On March 25th, 2021, WITS hosted our Spring Education Panel: Building Relationships with Students in a Virtual Environment, sponsored by our partners at Aon and William Blair. The event ran for one hour and featured three Chicago Public Schools (CPS) Educators: Ms. Andert (2nd grade, Hibbard Elementary), Ms. Haeske (4th grade, McAuliffe Elementary), and Ms. Callico (8th grade, LEARN – Hunter Perkins). Each panelist discussed the importance of flexibility and social connection within remote learning, helped re-frame student engagement when cameras or microphones are off, gave advice for leading and empowering small groups, and provided strategies for setting students up for success when reading together. Their shared insight was both enlightening and inspiring, and we hope that the recording of the event is a valuable resource. Read on for more highlights.
Establishing Norms and Routines
Routines and norms are an essential component to any classroom and going to school remotely was something brand new for both students and teachers. Knowing how different this learning experience would be, we asked our panelists to share how they worked with their students to set expectations at the beginning of this school year. One takeaway—consistency is key. Ms. Andert shared that, “Predictable structures and routines are always important, even more so this year. They help teachers, students, and parents accept the inevitable frustrations introduced by this new setting.”
The pandemic has changed the way we communicate, especially since social cues are now both shared and received through a screen. At WITS, we’ve often seen students have their cameras and microphones turned off in virtual program. Accordingly, we asked panelists to share how they engage with students when they encounter this in their virtual classrooms. Across the board, panelists agreed that creating space for authentic social interaction between students is essential. Ms. Callico noted that, “If you show and display your imperfections, students will feel more comfortable to be themselves. Once we become human to them, they’ll respond. When trust is built, some of that reluctance to engage disappears.”

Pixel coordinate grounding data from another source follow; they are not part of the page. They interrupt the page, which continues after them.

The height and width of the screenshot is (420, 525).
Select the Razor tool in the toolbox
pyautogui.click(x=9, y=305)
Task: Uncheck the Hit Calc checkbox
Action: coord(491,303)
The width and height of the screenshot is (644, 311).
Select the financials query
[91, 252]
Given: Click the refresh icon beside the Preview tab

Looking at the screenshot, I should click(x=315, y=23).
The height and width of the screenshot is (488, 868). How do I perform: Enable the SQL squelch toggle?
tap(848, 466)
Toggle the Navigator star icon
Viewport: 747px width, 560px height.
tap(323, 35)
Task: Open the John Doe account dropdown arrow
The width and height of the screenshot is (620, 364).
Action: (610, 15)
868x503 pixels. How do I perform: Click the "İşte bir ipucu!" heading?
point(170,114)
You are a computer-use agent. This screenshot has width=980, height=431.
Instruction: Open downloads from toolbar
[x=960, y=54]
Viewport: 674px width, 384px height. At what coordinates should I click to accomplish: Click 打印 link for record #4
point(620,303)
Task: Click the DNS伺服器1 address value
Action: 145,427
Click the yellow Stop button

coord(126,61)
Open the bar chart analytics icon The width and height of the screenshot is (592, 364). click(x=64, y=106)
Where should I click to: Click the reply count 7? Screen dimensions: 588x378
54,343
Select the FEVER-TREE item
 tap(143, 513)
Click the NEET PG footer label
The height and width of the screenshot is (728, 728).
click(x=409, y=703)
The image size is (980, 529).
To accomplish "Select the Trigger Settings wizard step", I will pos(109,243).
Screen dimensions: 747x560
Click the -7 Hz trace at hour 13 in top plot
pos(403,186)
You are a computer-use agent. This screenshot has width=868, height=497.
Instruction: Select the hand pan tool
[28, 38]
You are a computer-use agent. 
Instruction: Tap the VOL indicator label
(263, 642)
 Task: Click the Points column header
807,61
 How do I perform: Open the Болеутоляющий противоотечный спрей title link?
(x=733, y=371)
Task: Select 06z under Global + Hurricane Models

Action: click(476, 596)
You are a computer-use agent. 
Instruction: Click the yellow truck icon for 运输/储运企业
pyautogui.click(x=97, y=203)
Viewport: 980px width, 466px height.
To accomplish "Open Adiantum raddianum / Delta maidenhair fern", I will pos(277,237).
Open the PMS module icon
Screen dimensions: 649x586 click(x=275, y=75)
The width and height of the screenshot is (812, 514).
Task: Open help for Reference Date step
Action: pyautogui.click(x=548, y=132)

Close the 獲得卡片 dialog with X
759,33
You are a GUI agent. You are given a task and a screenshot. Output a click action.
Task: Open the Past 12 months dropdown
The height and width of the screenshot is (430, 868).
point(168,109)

It is also important to consider that students are at home, learning in spaces they may not be comfortable or willing to share with an adult at school. We may not be aware of each student’s situation or at-home responsibilities, and it is crucial to extend grace and understanding when cameras are off.
Reading in Teams
A new element of WITS programming this year is the creation of reading teams, in which mentors and students meet weekly in breakout rooms to build relationships, set goals, and engage in shared reading. Our panelists shared the importance of personalizing time in small groups with students through specific compliments and questions. Small groups are conducive to social interaction and connection, and Ms. Haeske shared that “Any participation is good participation! Before reading, you can prepare your students for success by going through the book, looking at pictures, and identifying and defining tricky words to build up confidence. Avoid overcorrection, as this can damper participation, particularly for students who are English Language Learners.”
The Joy of WITS
Through WITS Virtual Programming, students gain another small group opportunity, social interaction with a peer, and valuable time with a consistent adult who they wouldn’t normally see. Ms. Andert, Ms. Callico, and Ms. Haeske each shared that their students feel free to be themselves at WITS, and that having something they genuinely look forward to week after week helps increase overall participation at school. For more information on WITS Virtual Program and mentoring in a remote environment, please visit our Volunteer Resource Page.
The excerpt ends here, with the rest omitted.